In the latest deliberation by the SCOTUS discussion group, Dr. Paul Deck, professor of sociology at Ramapo College, brought the group’s attention to police brutality and its relation to legal precedents and processes.
Deck first brought up a few legal cases relevant to the subject of police brutality, specifically the ruling of Graham v. Connor. According to Deck, this subsequent ruling detailed, “That in cases dealing with police brutality, you need to consider the reasonable officer’s position, look through their perspective.”
Deck then asked students about what implications they seem to derive from the ruling in terms of ease or difficulty to indict officers for police brutality.

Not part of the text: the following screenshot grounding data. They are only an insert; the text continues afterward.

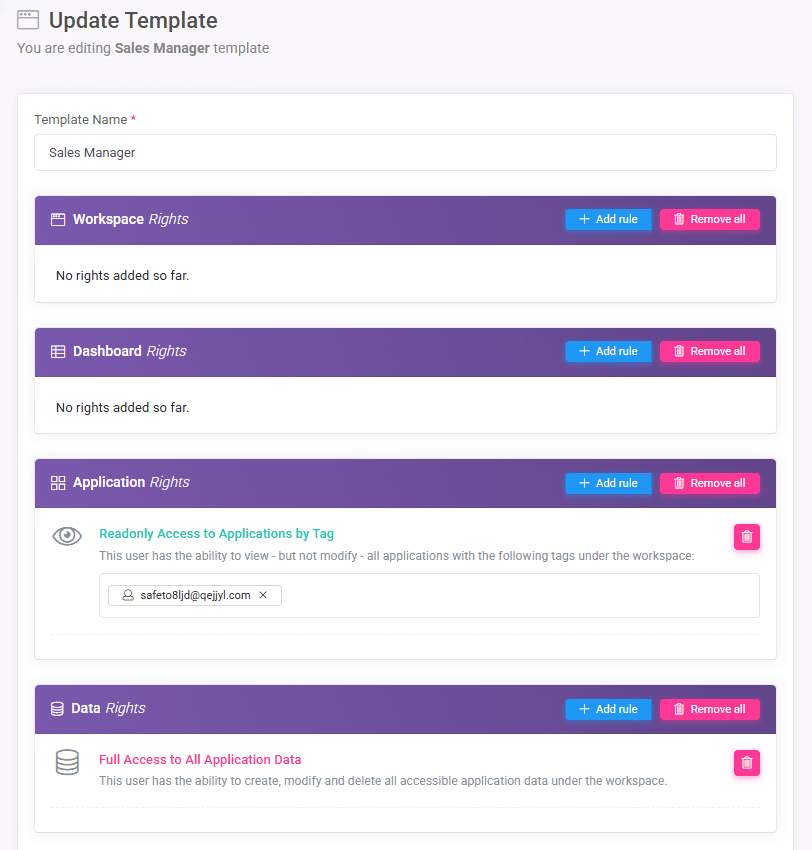Add rule to Application Rights
812x850 pixels.
(608, 483)
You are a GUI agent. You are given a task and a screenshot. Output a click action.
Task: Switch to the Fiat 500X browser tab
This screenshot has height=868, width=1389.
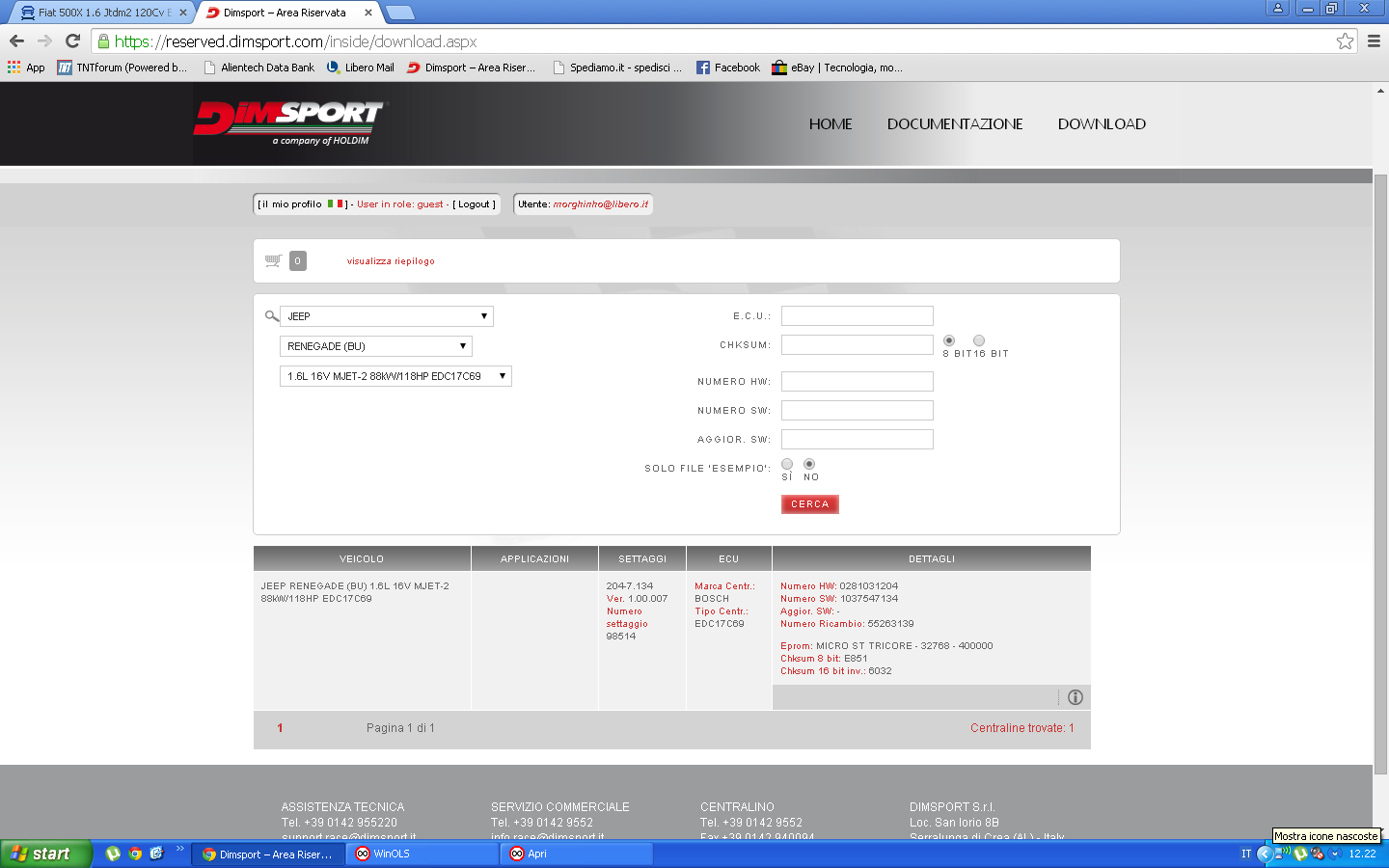coord(101,13)
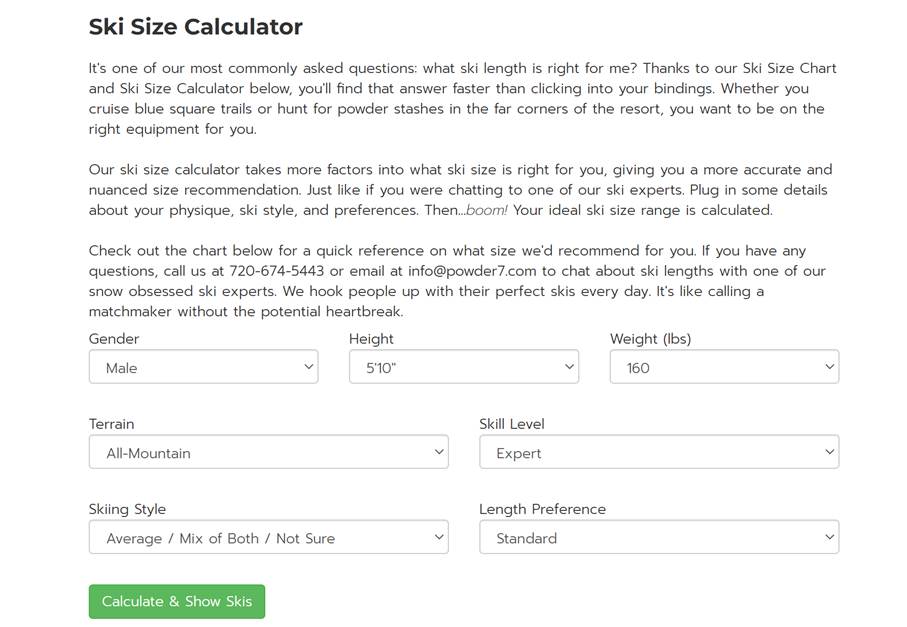
Task: Click the Ski Size Calculator heading
Action: (x=196, y=27)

“It gives an advantage to the police version of events,” said Angelo Caruso, citing how normally in legal disputes both parties’ narratives of the events are given credence and weighed against the available evidence to see how it confirms or contradicts the tales.
Deck then provided two notable examples in order to highlight what he considered to be the issue and bias in police brutality cases.
Victoria King, a black college student, was pulled over by an officer in Florida due to a mechanical issue with her car. She only had the window opened partly to exchange licenses, registration and communicate with the officer. When the officer asked her to roll her window down completely, she refused to comply. The officer then broke through the glass and arrested her. King was later charged and found guilty of resisting arrest.
Deck then asked the audience to consider the differing perspectives in this incident.
Caruso defended the officer’s actions stating that, “The officer asked her to put down her window, she refused. The officer saw it as a threat due to the window obstructing his view. Therefore, he had to break down the window.”
“What purpose did he have to break the window that wouldn’t be accomplished by simply asking her what she was doing with every movement?” argued freshman Melissa Bradht. “Not to mention, she was reasonable in acting suspicious of the officer due to the recent happenings with Sandra Bland, and the broken glass could have severely hurt her.”
A similar back and forth dispute happened in Deck’s second example, which detailed a black man acting as a legal vendor approached by two undercover officers during a drug sting. When the man refused, he charged at the officers who responded with deadly force.
Deck’s examples built up to his notion that “the legal process protected judicial actors such as the police as defendants and juries from accountably” which made it difficult to prove police brutality as a result of racial discrimination.